• _TASK MATERIAL_
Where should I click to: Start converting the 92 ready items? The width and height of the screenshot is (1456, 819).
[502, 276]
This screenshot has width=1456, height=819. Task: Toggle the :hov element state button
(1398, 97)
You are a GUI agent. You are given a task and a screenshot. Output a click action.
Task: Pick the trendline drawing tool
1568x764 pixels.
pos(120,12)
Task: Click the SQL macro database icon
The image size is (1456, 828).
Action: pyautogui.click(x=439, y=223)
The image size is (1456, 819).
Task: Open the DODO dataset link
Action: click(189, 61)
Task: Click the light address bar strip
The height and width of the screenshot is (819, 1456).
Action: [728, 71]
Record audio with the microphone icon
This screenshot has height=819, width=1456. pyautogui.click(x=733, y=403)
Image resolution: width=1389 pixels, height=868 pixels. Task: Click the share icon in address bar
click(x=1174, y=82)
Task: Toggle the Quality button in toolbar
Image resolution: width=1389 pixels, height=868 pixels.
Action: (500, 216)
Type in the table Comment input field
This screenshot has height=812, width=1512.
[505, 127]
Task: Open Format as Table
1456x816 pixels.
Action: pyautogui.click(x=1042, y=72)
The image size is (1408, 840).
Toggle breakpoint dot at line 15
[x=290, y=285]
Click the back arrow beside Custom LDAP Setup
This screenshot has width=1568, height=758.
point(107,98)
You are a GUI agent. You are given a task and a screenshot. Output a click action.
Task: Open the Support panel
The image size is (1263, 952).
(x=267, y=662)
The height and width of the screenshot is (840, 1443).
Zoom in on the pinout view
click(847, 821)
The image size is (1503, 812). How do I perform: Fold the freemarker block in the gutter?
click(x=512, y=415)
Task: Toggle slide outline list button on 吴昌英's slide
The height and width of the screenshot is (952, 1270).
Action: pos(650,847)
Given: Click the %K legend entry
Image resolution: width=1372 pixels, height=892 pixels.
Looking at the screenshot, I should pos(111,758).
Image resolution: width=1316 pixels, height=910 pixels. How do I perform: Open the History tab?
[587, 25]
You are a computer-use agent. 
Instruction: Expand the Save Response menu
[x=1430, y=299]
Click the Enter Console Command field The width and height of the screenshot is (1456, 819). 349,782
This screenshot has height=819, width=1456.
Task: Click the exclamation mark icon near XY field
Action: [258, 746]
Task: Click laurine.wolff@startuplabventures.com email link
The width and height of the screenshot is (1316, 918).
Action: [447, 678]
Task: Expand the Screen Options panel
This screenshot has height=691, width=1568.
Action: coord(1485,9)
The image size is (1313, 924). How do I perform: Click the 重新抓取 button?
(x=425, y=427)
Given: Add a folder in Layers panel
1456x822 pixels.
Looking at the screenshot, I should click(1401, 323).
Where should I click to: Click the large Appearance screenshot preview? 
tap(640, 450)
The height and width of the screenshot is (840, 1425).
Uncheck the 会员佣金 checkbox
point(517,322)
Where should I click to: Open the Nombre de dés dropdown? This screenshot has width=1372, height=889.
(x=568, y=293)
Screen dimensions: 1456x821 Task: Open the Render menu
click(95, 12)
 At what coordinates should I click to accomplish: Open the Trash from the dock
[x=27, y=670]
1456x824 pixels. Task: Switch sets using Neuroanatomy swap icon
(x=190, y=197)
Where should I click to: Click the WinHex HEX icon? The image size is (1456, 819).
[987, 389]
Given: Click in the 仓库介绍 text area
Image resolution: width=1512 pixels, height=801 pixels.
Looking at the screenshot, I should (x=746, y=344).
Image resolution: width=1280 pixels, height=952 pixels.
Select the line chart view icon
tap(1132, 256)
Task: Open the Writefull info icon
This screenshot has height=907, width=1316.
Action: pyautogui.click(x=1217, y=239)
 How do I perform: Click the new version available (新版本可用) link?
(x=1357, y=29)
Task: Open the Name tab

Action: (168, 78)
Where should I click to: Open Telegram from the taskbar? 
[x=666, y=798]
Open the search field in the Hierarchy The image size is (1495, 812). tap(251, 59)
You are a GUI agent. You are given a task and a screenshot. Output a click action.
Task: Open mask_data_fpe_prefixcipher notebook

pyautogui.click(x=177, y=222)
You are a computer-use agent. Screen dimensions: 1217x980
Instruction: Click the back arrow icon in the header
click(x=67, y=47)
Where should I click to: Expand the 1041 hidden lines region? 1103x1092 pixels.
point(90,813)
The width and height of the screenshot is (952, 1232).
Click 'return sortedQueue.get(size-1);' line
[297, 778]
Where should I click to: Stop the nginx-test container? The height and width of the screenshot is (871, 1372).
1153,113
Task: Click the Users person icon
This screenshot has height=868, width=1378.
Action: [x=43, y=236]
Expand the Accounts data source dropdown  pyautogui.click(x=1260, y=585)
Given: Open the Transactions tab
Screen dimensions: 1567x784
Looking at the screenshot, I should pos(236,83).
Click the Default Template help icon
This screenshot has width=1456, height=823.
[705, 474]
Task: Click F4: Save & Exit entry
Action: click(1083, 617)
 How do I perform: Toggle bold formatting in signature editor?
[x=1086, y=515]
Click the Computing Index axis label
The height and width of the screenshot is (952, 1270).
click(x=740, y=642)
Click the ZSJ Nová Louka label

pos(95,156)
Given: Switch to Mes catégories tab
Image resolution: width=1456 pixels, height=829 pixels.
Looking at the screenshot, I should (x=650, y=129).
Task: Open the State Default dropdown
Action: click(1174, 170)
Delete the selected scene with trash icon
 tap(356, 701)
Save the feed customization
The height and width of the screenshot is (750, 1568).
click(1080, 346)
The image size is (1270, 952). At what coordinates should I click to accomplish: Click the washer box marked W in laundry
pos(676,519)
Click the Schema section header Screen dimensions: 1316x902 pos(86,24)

• _YOUR INSTRUCTIONS_
Once the line with "The image size is (1456, 828)." is found in the records above, print exactly that line and every line after it through the line with "The height and width of the screenshot is (840, 1443).".

• _EXERCISE ANSWER_
The image size is (1456, 828).
Action: pyautogui.click(x=439, y=223)
The image size is (1456, 819).
Task: Open the DODO dataset link
Action: click(189, 61)
Task: Click the light address bar strip
The height and width of the screenshot is (819, 1456).
Action: [728, 71]
Record audio with the microphone icon
This screenshot has height=819, width=1456. pyautogui.click(x=733, y=403)
Image resolution: width=1389 pixels, height=868 pixels. Task: Click the share icon in address bar
click(x=1174, y=82)
Task: Toggle the Quality button in toolbar
Image resolution: width=1389 pixels, height=868 pixels.
Action: (500, 216)
Type in the table Comment input field
This screenshot has height=812, width=1512.
[505, 127]
Task: Open Format as Table
1456x816 pixels.
Action: pyautogui.click(x=1042, y=72)
The image size is (1408, 840).
Toggle breakpoint dot at line 15
[x=290, y=285]
Click the back arrow beside Custom LDAP Setup
This screenshot has width=1568, height=758.
point(107,98)
You are a GUI agent. You are given a task and a screenshot. Output a click action.
Task: Open the Support panel
The image size is (1263, 952).
(x=267, y=662)
The height and width of the screenshot is (840, 1443).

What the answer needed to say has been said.